Problem: Using the listing below, print the line containing "About GES (830, 31)", the line containing "Educación (29, 1896)", and each line between them, exactly and nothing else. Pictures stay out of the print.

Source information:
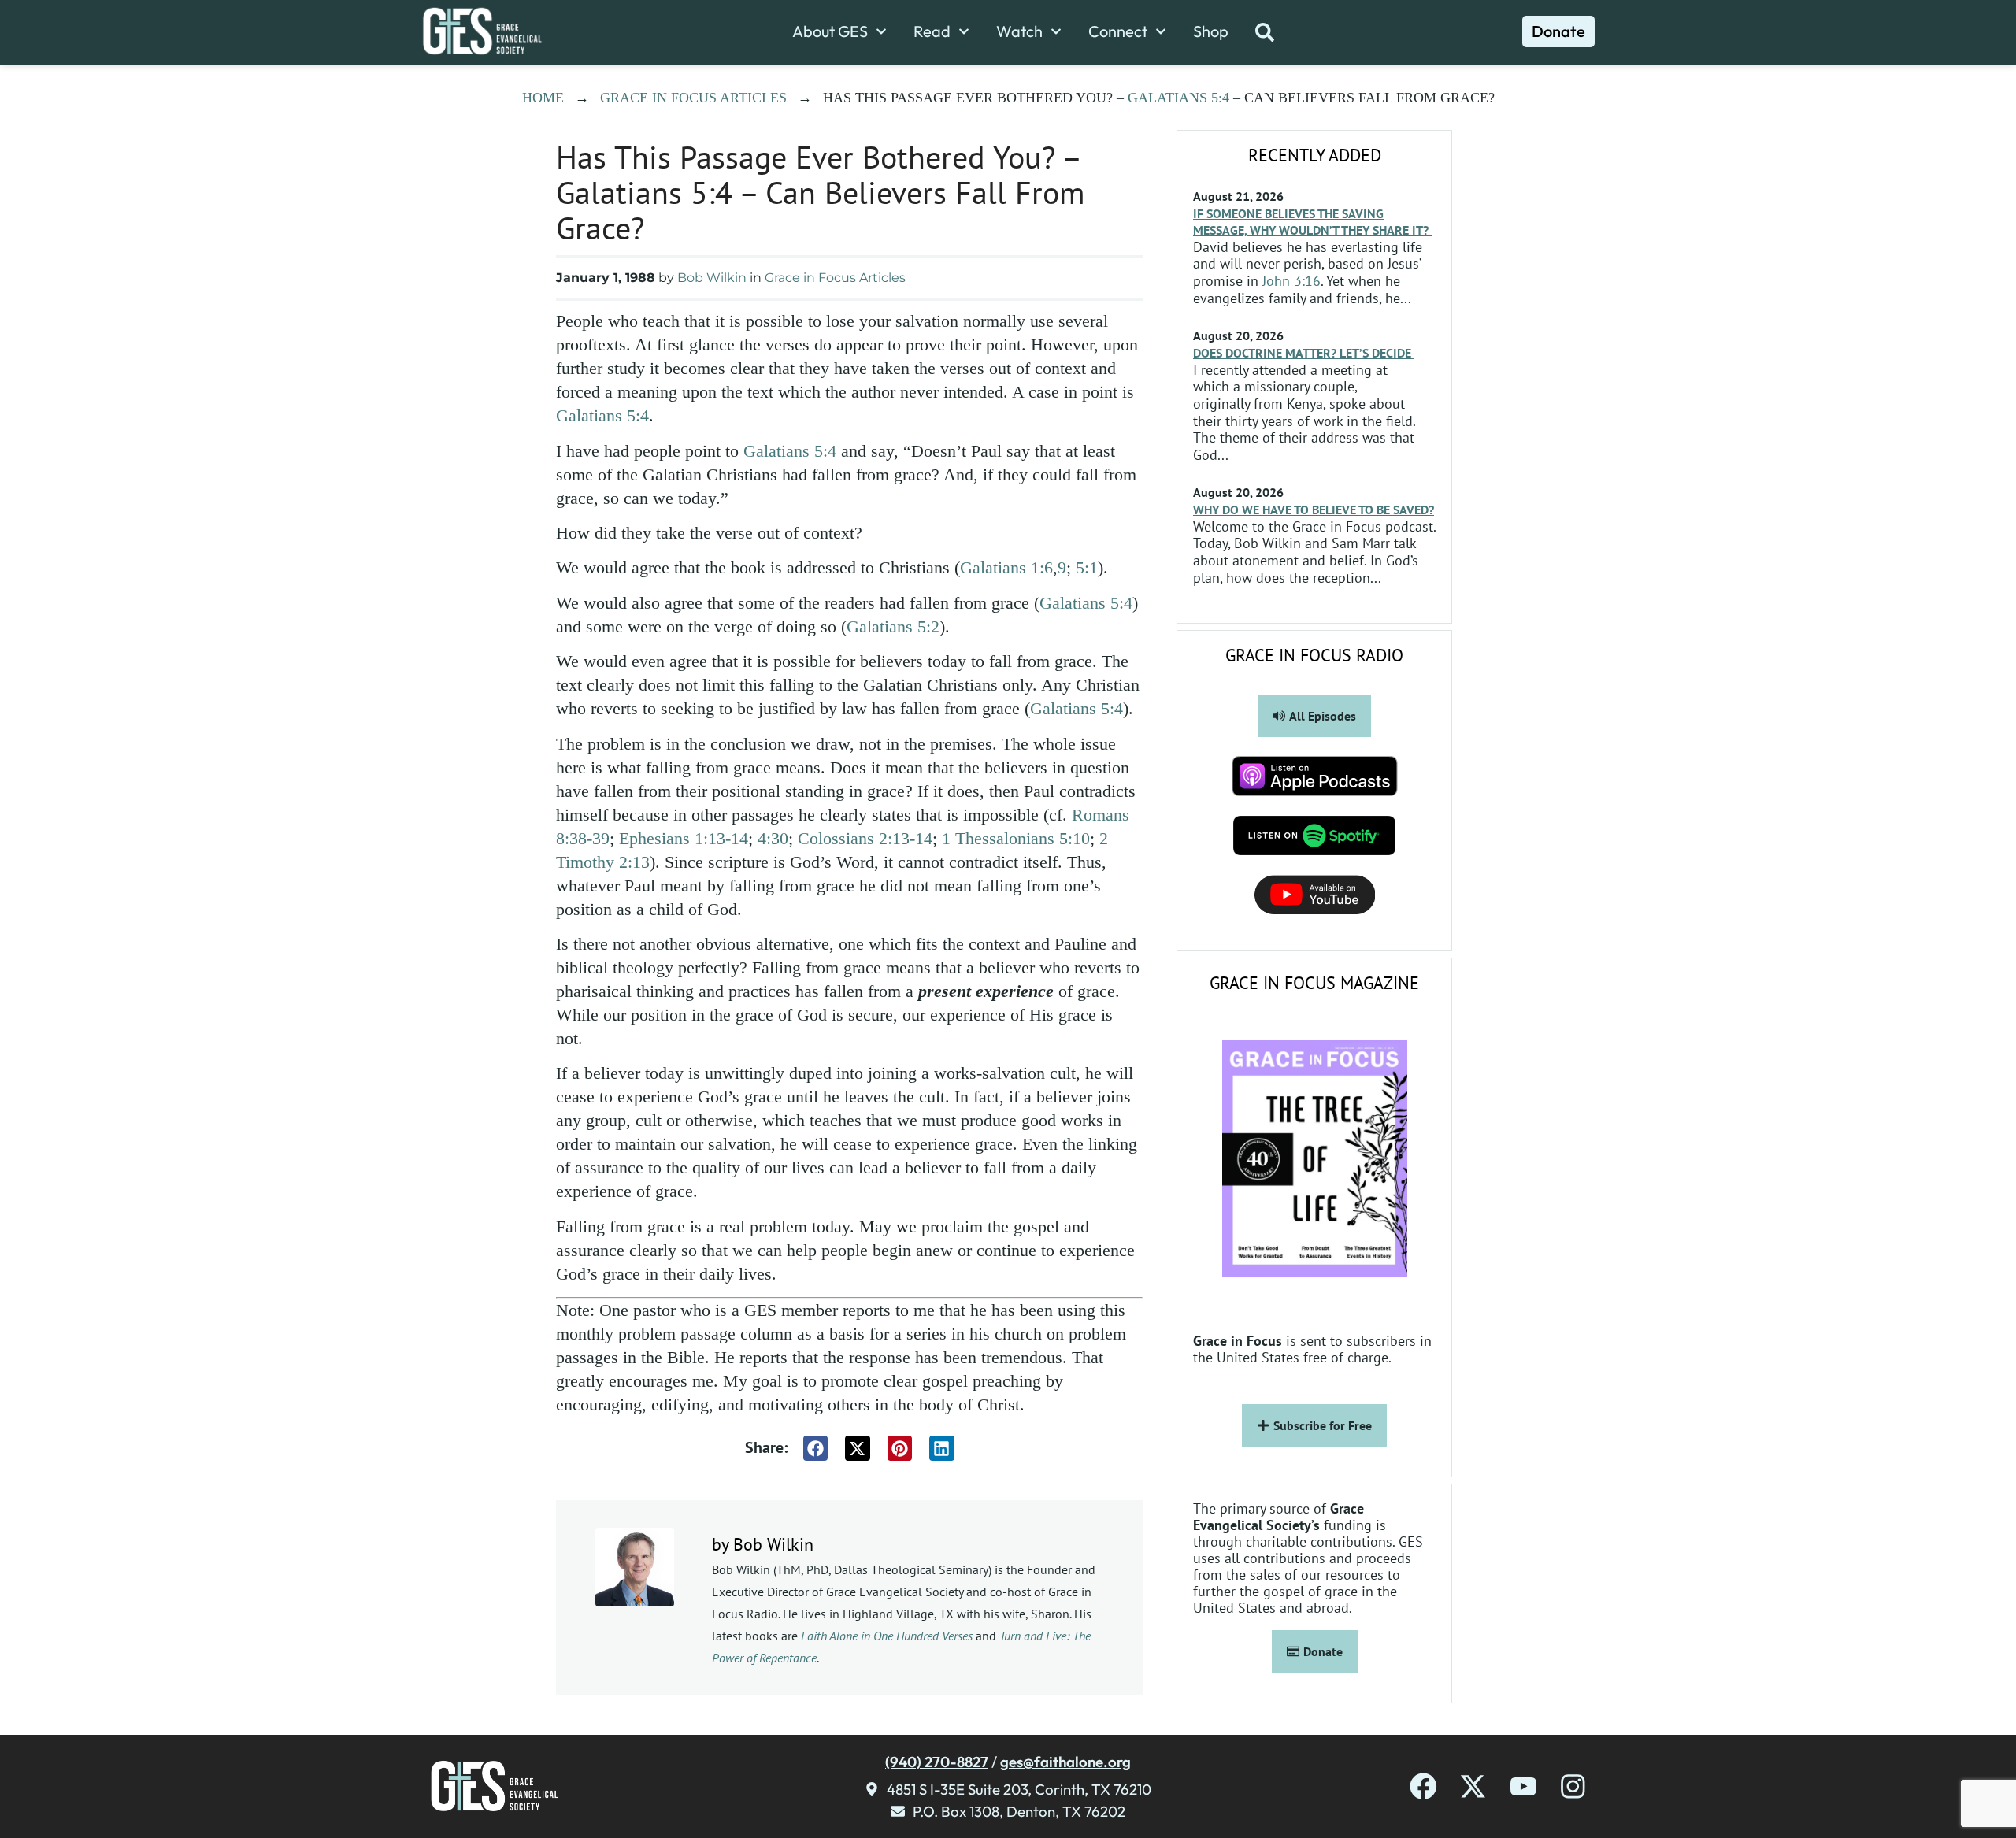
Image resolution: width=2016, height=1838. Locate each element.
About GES (830, 31)
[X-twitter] (1473, 1786)
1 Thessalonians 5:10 (1016, 838)
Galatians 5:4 (1178, 98)
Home (543, 98)
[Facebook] (1423, 1786)
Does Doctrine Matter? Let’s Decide (1303, 353)
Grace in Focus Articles (693, 98)
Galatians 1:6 (1006, 567)
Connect (1117, 31)
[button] (815, 1448)
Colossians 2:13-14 (865, 838)
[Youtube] (1523, 1786)
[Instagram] (1573, 1786)
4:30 (773, 838)
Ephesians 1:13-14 (683, 838)
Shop (1210, 31)
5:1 (1087, 567)
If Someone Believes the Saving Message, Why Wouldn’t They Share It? (1312, 222)
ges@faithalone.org (1065, 1761)
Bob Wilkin (712, 277)
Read (932, 31)
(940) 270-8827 (936, 1761)
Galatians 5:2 (893, 626)
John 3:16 (1291, 281)
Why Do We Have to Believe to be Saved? (1313, 509)
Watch (1019, 31)
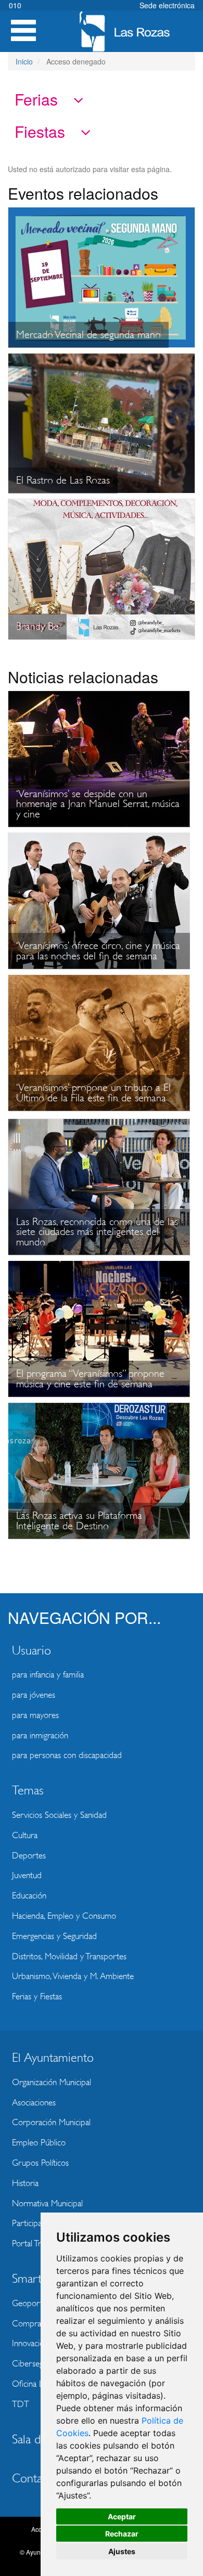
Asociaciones (34, 2102)
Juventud (27, 1875)
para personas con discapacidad (67, 1755)
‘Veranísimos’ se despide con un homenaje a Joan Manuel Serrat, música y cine (98, 804)
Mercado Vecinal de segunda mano (88, 335)
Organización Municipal (51, 2082)
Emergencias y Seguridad (54, 1936)
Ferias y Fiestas (37, 1996)
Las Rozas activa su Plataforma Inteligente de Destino (79, 1521)
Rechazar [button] (121, 2533)
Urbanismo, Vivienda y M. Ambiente (73, 1976)
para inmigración (40, 1735)
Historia (25, 2183)
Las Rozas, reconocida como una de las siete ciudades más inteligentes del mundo (97, 1232)
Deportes (29, 1856)
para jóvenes (33, 1695)
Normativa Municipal (47, 2203)
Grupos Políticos (40, 2163)
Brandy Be (37, 626)
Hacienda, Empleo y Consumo (64, 1916)
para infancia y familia (48, 1675)
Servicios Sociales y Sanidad (59, 1815)
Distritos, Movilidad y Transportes (69, 1956)
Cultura (24, 1835)
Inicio (24, 61)
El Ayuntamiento (53, 2058)
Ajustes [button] (121, 2551)
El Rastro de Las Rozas (63, 480)
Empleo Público (39, 2143)
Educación (29, 1896)
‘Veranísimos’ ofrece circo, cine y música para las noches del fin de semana (98, 951)
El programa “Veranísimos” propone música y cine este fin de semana (90, 1379)
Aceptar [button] (122, 2516)
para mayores (35, 1715)
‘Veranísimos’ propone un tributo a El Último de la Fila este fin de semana (93, 1093)
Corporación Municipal (51, 2122)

Answer section:
About GES (830, 31)
[X-twitter] (1473, 1786)
1 Thessalonians 5:10 (1016, 838)
Galatians 5:4 (1178, 98)
Home (543, 98)
[Facebook] (1423, 1786)
Does Doctrine Matter? Let’s Decide (1303, 353)
Grace in Focus Articles (693, 98)
Galatians 1:6 (1006, 567)
Connect (1117, 31)
[button] (815, 1448)
Colossians 2:13-14 (865, 838)
[Youtube] (1523, 1786)
[Instagram] (1573, 1786)
4:30 (773, 838)
Ephesians 1:13-14 (683, 838)
Shop (1210, 31)
5:1 (1087, 567)
If Someone Believes the Saving Message, Why Wouldn’t They Share It? (1312, 222)
ges@faithalone.org (1065, 1761)
Bob Wilkin (712, 277)
Read (932, 31)
(940) 270-8827 (936, 1761)
Galatians 5:2 (893, 626)
John 3:16 (1291, 281)
Why Do We Have to Believe to be Saved? (1313, 509)
Watch (1019, 31)
Asociaciones (34, 2102)
Juventud (27, 1875)
para personas con discapacidad (67, 1755)
‘Veranísimos’ se despide con un homenaje a Joan Manuel Serrat, música y cine (98, 804)
Mercado Vecinal de segunda mano (88, 335)
Organización Municipal (51, 2082)
Emergencias y Seguridad (54, 1936)
Ferias y Fiestas (37, 1996)
Las Rozas activa su Plataforma Inteligente de Destino (79, 1521)
Rechazar [button] (121, 2533)
Urbanismo, Vivienda y M. Ambiente (73, 1976)
para inmigración (40, 1735)
Historia (25, 2183)
Las Rozas, reconocida como una de las siete ciudades más inteligentes del mundo (97, 1232)
Deportes (29, 1856)
para jóvenes (33, 1695)
Normativa Municipal (47, 2203)
Grupos Políticos (40, 2163)
Brandy Be (37, 626)
Hacienda, Empleo y Consumo (64, 1916)
para infancia y familia (48, 1675)
Servicios Sociales y Sanidad (59, 1815)
Distritos, Movilidad y Transportes (69, 1956)
Cultura (24, 1835)
Inicio (24, 61)
El Ayuntamiento (53, 2058)
Ajustes [button] (121, 2551)
El Rastro de Las Rozas (63, 480)
Empleo Público (39, 2143)
Educación (29, 1896)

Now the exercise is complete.